The major features added in this release are the new recent changes feed for patrolling and annotation editing which allows the community to backfill some missing information for tools indexed by the crawler which are publishing Hay's Directory compatible toolinfo.json records.
Features added:
- Add parent_id to revision API output
- UI for annotations
- Audit log should clearly indicate unpatrolled edits for patrollers
- There should be a way to add a tool to a list from any of the tool views
- Experiment with adding more context to list and tool revision history
- Display extended author information on tool detail screen
- Make editing and deleting lists easier
- [Spike] Figure out how to compute facets across multiple fields
- Refactor the edit-tool form to make it more user friendly
Bugs fixed:
- Different list API endpoints order the tools contained in the list differently
- List not removed from search index when un-published
- LogEvent incorrectly assumes that all 'version' (revision) operations are on tools
- Calls to api/getRequestSchema vuex action can race with each other
- Recent changes does not handle deleted entites well
- Removing a tool from a list using the menu is not reactive everywhere
- `search_index --rebuild` exits with non-zero status
- Exclude /metrics from TLS enforcement
- Lists for some users being incorrectly indexed as public lists
Technical debt:
- Add context helper for creating reversion revisions
- Refactor all "list of tools" lists to use the same basic "Lists" component
- Upgrade from django2.2 to django 3.2
Production database config error corrected
[edit]Following the deployment of the annotation editing UI to production, Bryan made some edits to exercise the feature. This testing revealed an unexpected error condition where string values like annotations.icon were returning from the API as binary values rather than the expected unicode strings. Further investigation confirmed an initial hunch by Bryan that the Toolhub production database had a default character set of 'binary' and that new tables like toolinfo_annotations which had been created using Django migrations had inherited this character set.

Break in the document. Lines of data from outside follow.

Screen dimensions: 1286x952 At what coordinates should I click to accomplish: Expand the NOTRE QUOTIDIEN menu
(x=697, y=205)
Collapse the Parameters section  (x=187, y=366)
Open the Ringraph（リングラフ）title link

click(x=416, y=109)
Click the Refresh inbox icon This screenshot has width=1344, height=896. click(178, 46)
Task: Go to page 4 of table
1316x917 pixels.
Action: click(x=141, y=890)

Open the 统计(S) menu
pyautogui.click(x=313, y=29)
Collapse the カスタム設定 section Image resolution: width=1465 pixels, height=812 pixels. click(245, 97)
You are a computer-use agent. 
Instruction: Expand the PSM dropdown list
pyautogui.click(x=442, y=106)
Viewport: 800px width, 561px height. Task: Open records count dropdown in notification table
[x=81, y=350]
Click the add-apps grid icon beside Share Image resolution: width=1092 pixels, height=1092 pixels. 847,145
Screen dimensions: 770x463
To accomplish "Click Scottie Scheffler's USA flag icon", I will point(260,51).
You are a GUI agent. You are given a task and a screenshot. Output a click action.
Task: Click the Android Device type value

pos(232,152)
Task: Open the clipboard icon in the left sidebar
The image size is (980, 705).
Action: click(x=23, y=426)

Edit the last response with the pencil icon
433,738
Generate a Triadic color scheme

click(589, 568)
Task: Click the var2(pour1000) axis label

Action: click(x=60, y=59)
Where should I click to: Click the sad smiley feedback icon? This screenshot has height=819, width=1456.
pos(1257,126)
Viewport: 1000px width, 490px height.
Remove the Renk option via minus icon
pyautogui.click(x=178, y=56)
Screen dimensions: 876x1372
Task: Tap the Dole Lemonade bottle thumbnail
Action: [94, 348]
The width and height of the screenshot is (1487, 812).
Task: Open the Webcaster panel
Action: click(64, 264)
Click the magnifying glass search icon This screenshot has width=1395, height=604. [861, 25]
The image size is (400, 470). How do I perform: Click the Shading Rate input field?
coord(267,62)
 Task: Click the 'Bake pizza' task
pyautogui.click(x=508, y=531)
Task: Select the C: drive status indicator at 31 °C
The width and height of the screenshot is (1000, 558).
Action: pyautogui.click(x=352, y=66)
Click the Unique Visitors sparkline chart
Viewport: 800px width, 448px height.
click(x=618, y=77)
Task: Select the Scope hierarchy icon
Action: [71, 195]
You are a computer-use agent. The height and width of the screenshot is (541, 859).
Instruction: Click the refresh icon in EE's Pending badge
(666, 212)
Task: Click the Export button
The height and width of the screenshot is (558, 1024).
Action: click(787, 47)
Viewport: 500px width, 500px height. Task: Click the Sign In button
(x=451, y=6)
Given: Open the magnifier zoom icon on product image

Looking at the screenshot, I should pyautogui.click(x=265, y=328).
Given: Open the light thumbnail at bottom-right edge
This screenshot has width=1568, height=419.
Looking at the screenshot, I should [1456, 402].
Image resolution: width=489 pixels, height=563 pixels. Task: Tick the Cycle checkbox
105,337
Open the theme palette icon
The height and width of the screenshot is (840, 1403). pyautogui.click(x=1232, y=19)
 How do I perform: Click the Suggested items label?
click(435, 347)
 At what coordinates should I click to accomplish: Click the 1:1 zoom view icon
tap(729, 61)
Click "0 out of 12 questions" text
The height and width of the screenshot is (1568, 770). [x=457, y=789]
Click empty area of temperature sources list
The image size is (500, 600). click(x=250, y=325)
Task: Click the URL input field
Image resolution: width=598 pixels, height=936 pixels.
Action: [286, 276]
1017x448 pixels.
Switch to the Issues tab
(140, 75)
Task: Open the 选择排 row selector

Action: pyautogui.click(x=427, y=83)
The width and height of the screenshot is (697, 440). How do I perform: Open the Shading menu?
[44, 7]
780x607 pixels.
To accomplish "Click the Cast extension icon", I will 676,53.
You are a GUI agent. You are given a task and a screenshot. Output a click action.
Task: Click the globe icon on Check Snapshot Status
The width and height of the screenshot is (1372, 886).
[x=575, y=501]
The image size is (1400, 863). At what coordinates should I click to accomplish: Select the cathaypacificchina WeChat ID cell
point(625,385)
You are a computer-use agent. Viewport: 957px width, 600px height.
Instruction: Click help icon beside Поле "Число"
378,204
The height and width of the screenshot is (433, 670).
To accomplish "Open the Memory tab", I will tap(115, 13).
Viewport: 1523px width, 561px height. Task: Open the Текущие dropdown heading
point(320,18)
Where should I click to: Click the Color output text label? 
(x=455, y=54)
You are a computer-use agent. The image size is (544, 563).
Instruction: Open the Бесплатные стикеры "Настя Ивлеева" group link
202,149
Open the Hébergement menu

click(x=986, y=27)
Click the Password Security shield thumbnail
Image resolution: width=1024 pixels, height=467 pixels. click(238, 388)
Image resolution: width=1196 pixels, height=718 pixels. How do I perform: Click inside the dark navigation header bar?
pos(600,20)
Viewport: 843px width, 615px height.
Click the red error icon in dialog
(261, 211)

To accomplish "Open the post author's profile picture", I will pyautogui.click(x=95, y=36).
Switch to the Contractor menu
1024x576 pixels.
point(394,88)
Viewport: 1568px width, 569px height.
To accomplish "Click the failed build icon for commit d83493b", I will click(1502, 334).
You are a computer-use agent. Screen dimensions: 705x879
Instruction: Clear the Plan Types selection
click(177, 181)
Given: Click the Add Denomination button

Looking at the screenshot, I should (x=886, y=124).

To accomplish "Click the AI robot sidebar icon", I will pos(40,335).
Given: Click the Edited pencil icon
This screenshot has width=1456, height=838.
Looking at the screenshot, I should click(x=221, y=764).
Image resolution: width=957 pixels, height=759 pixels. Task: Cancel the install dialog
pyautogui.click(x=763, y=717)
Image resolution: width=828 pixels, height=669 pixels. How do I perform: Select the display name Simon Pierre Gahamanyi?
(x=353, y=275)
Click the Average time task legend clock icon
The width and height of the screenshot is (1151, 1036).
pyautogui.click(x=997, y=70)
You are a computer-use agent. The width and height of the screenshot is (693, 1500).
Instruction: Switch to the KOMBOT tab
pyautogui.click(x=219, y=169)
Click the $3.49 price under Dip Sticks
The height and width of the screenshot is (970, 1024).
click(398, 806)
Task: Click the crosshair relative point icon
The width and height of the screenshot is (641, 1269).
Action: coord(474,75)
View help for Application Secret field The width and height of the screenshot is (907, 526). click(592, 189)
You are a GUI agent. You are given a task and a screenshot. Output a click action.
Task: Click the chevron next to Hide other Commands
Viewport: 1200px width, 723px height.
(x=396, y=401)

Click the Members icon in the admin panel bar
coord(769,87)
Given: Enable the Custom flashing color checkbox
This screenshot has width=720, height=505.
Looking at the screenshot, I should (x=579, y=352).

This misconfiguration has been fixed by correcting the character set of all text columns in the toolinfo_annotations and also updating the default character set for the database.
Service monitoring dashboard setup
[edit]Bryan got quite a bit of help from Alexandros Kosiaris in creating a service monitoring dashboard for Toolhub. This dashboard follows the "four golden signals" monitoring practice which has been popularized by Google's SRE book. The four aspects of the application that are monitored are:
- Traffic
- How many requests are being processed per unit time.
- Errors
- How many system errors are occurring per unit time.
- Latency
- The amount of time it takes to answer a request.
- Saturation
- The ratio of resource utilization to resource availability per unit time .
While building out the dashboard Bryan noticed that the traffic numbers were much, much larger than he expected. Alexandros did some investigation and found that the /metrics endpoint which produces data for the traffic, errors, and latency signals was returning a 301 redirect to the Prometheus scraper. This misconfiguration was fixed in this week's release. Following the fix the measured traffic numbers fell to values which seem much more reasonable. We do not currently have an explanation for how exactly the redirect caused the monitoring anomaly.
Wrap up
[edit]This week's deployment includes some really powerful new features that can be used by the community to improve the catalog. Annotations allow anyone to populate a number of informative properties about each tool no matter how the main toolinfo record made it into the catalog. These new attributes include:
- API URL
- Translate URL
- Bug tracker URL
- User docs URL
- Developer docs URL
- Feedback URL
- Privacy policy URL
- Icon
- Tool type
- Available UI languages
- For wikis
- Deprecated
- Experimental
- Replaced by
These are all new properties added to the toolinfo.json schema by Toolhub. The majority of records in Toolhub are derived from toolinfo.json data originally published for Hay's Directory and it's 1.0.0 toolinfo.json schema. This means that there are a lot of gaps that the community can start working to fill in about tools that they use.
Expect to see more information about these features and how to use them as the team prepares for the upcoming Hackathon May 20-22, 2022. We will be holding some sessions during the event to explain Toolhub and inviting participation in editing Toolhub records.